The history of Drury Lane and Covent Garden theatres supplies us with endless anecdotes of actors, and with humorous and pathetic narratives that embrace the whole region both of tragedy and comedy. Quin's jokes, Garrick's weaknesses, the celebrated O.P. riots, contrast with the miserable end of some popular favourites and the caprices of genius. The oddities of Munden, the humour of Liston, only serve to render the gloom of Kean's downfall more terrible, and to show the wreck and ruin of many unhappy men, equally wilful though less gifted. There is a perennial charm about theatrical stories, and the history of these theatres must be illustrated by many a sketch of the loves and rivalries of actors, their fantastic tricks, their practical jokes, their gay progress to success or ruin. Changes of popular taste are marked by the change of character in the pieces that have been performed in various ages; and the history of the two theatres will include various illustrative sketches of dramatic writers, as well as actors. There was a vast interval in literature between the tragedies of Addison and Murphey and the comedies of Holcroft, O'Keefe, and Morton; the descent to modern melodrama and burlesque must be traced through various gradations, and the reasons shown for the many modifications both classes of entertainments have undergone.

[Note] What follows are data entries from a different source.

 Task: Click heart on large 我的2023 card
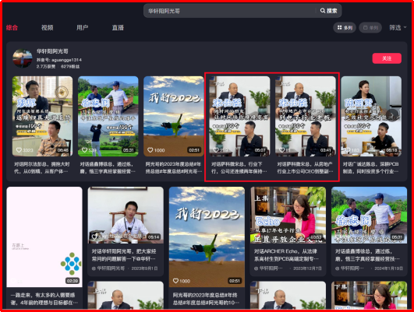click(x=175, y=281)
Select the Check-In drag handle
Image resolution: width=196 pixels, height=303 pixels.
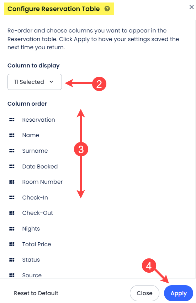pos(12,197)
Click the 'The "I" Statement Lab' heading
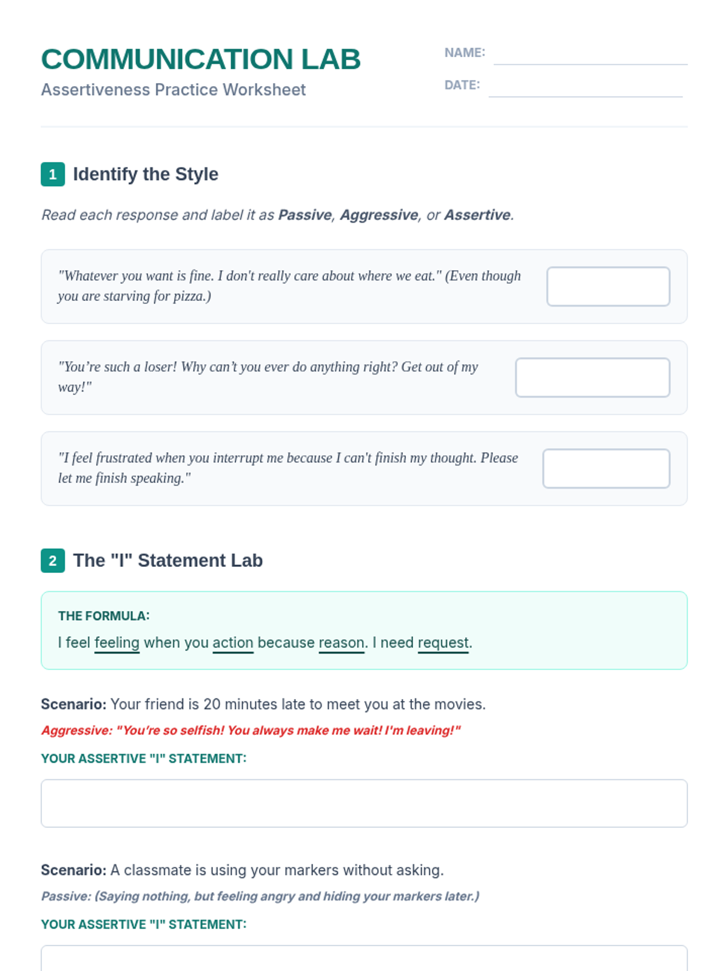The image size is (728, 971). point(168,561)
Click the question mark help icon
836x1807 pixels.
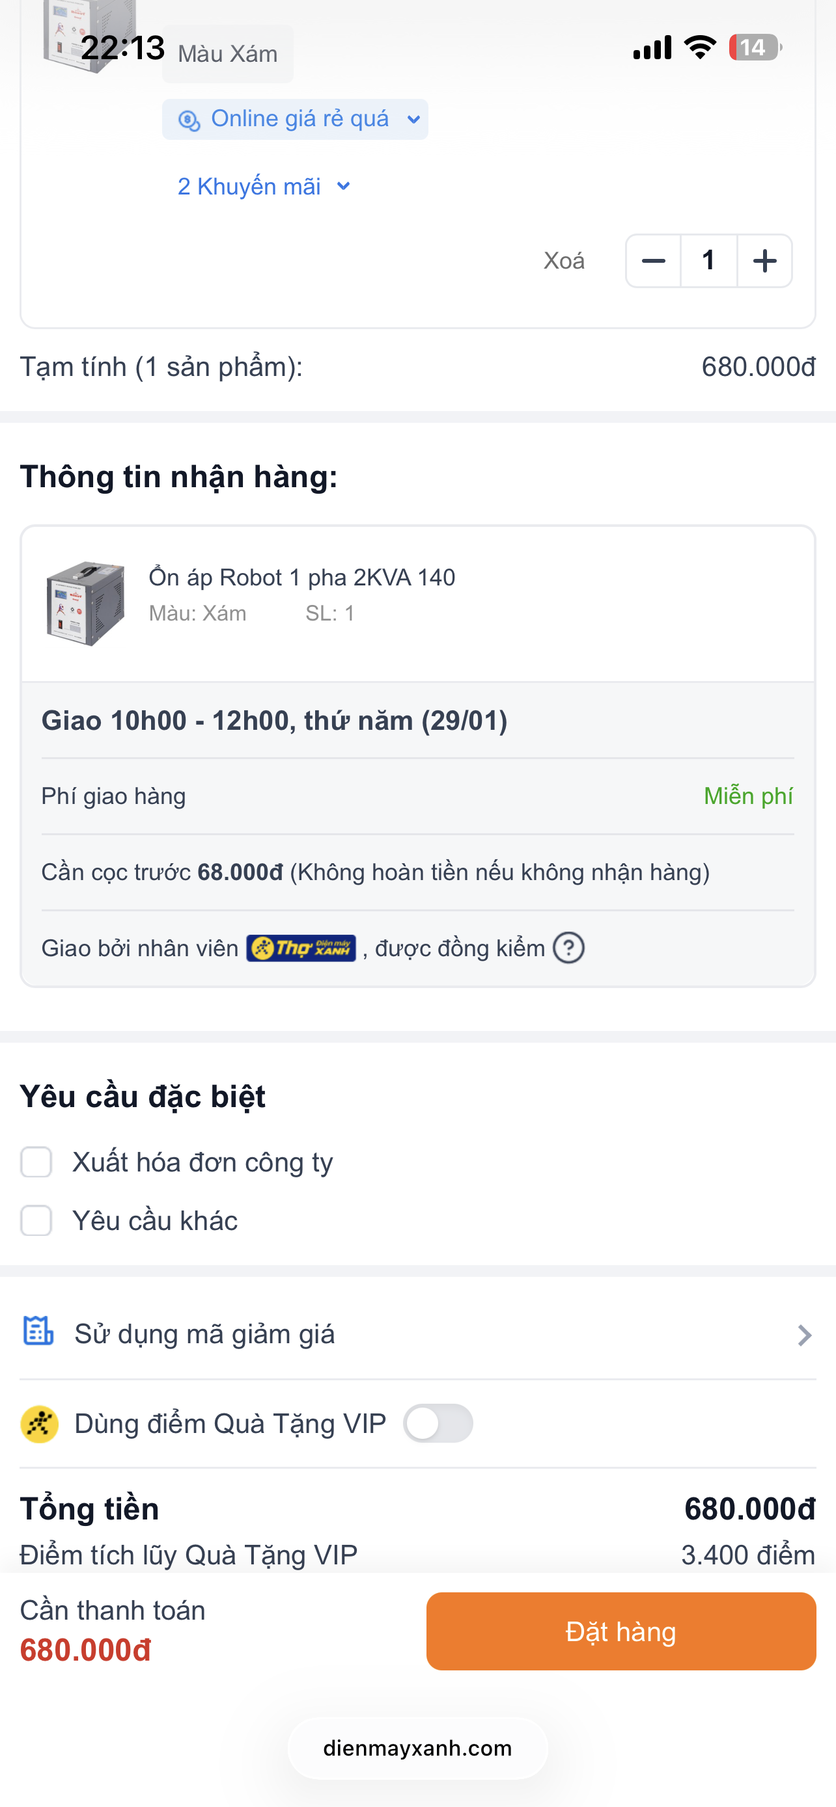point(569,948)
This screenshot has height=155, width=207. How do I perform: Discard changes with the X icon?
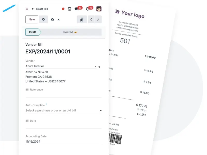pyautogui.click(x=58, y=19)
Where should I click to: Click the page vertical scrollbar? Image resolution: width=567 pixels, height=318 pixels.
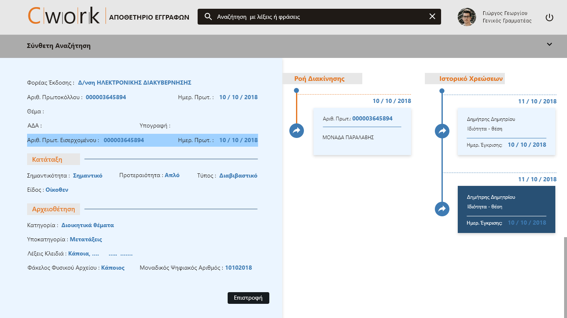[565, 275]
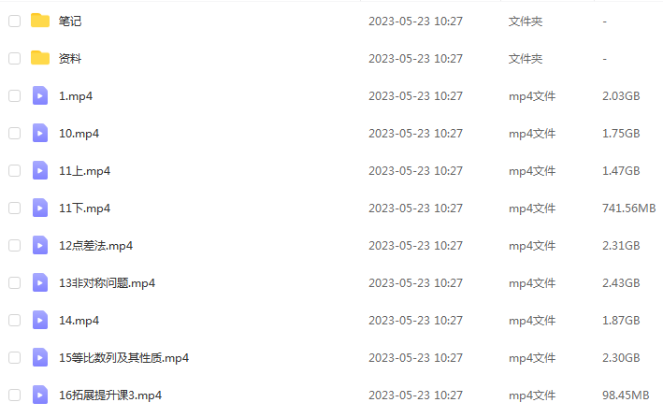The height and width of the screenshot is (417, 663).
Task: Open the 资料 folder icon
Action: (x=40, y=58)
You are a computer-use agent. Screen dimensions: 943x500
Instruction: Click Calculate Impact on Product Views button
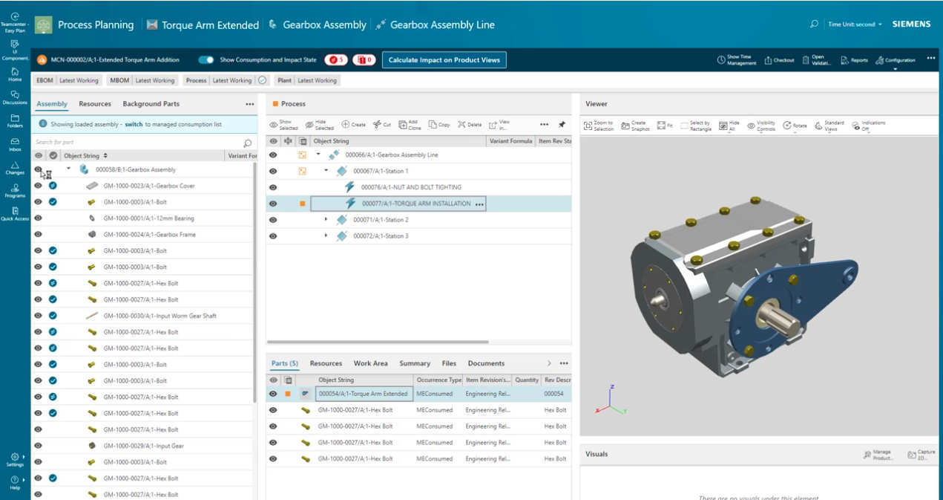coord(444,60)
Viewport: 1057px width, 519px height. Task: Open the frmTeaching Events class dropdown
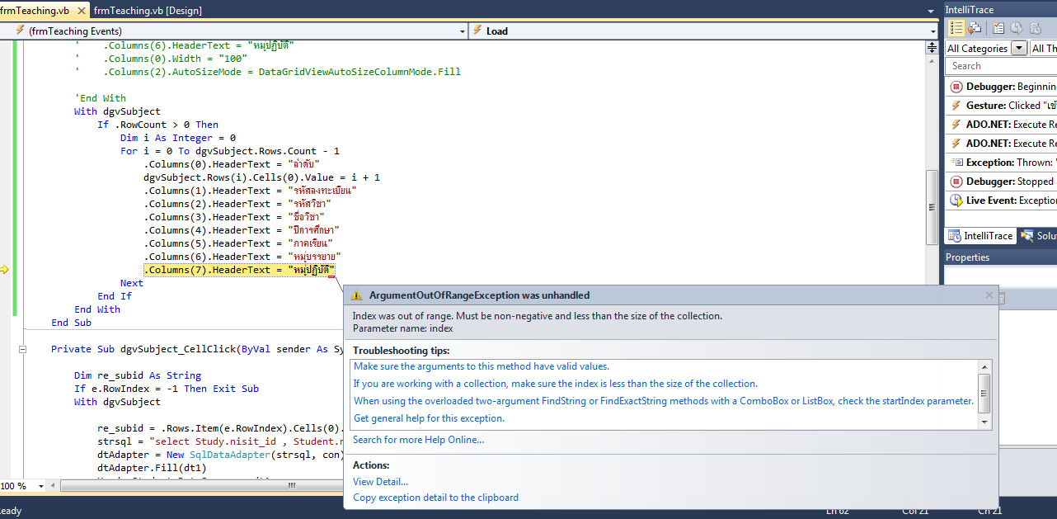click(462, 31)
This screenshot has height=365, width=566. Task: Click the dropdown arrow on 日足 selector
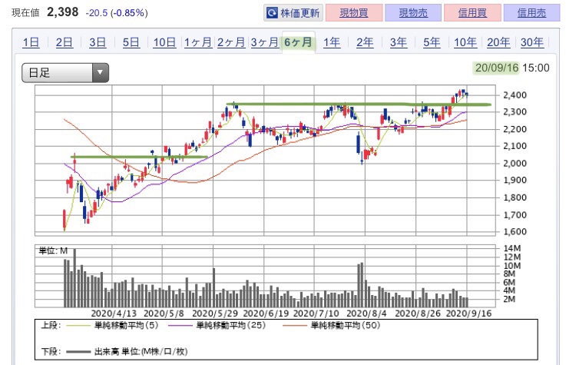[x=101, y=72]
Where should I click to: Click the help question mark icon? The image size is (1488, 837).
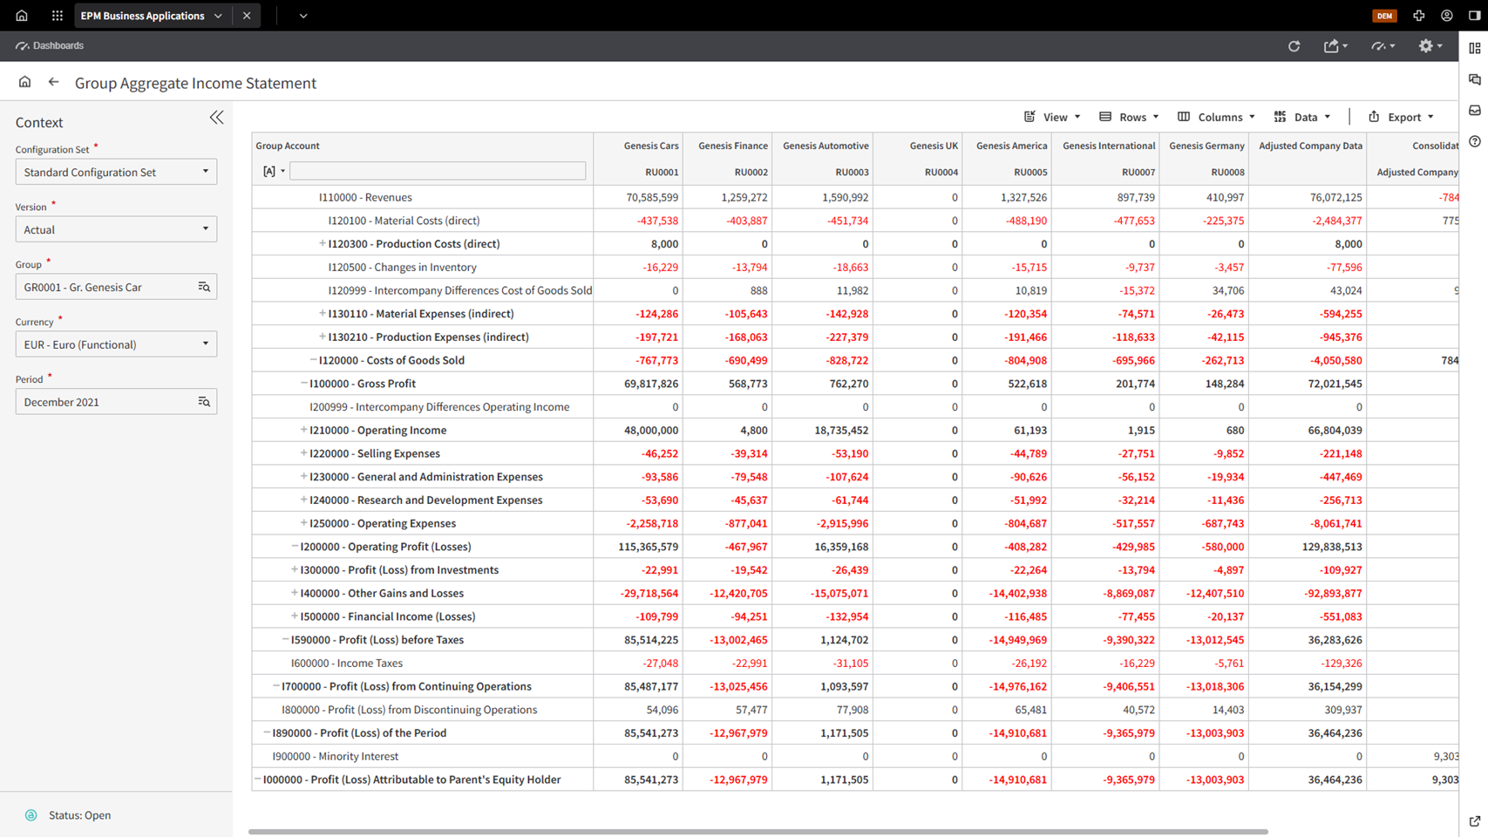click(x=1475, y=141)
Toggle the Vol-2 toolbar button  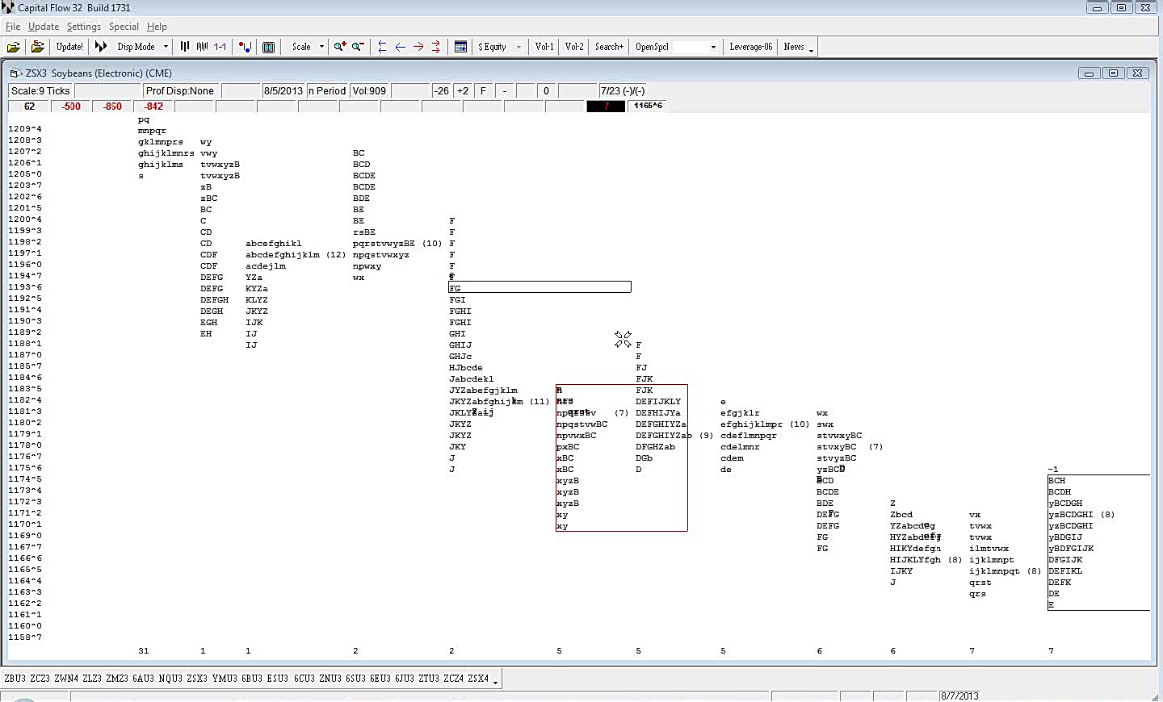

Westminster, from the night St. Peter came over from Lambeth in the fisherman's boat, and chose a site for the Abbey in the midst of Thorney Island, to the present day, has been a spot where the pilgrim to historic shrines loves to linger. Need we remind our readers that Edward the Confessor built the Abbey, or that William the Conqueror was crowned here, the ceremony ending in tumult and blood? How vast the store of facts from which we have to cull! We see the Jews being beaten nearly to death for daring to attend the coronation of Richard I.; we observe Edward I. watching the sacred stone of Scotland being placed beneath his coronation chair; we behold for the first time, at Richard II.'s coronation, the champion riding into the Hall, to challenge all who refuse allegiance; we see, at the funeral of Anne of Bohemia, Richard beating the Earl of Arundel for wishing to leave before the service is over. We hear the Te Deum that is sung for the victory of Agincourt, and watch Henry VI. selecting a site for a resting-place; we hear for the last time, at the coronation of Henry VIII., the sanction of the Pope bestowed upon an English monarch; we pity poor Queen Caroline attempting to enter the Abbey to see her worthless husband crowned; and we view the last coronation, and draw auguries of a purer if not a happier age. The old Hall, too; could we neglect that ancient chamber, where Charles I. was sentenced to death, and where Cromwell was throned in almost regal splendour? We must see it in all its special moments; when the seven bishops were acquitted, and the shout of joy shook London as with an earthquake; and when the rebel lords were tried. We must hear Lord Byron tried for his duel with Mr. Chaworth, and mad Lord Ferrers condemned for shooting his steward. We shall get a side-view of the shameless Duchess of Kingston, and hear Burke and Sheridan grow eloquent over the misdeeds of Warren Hastings.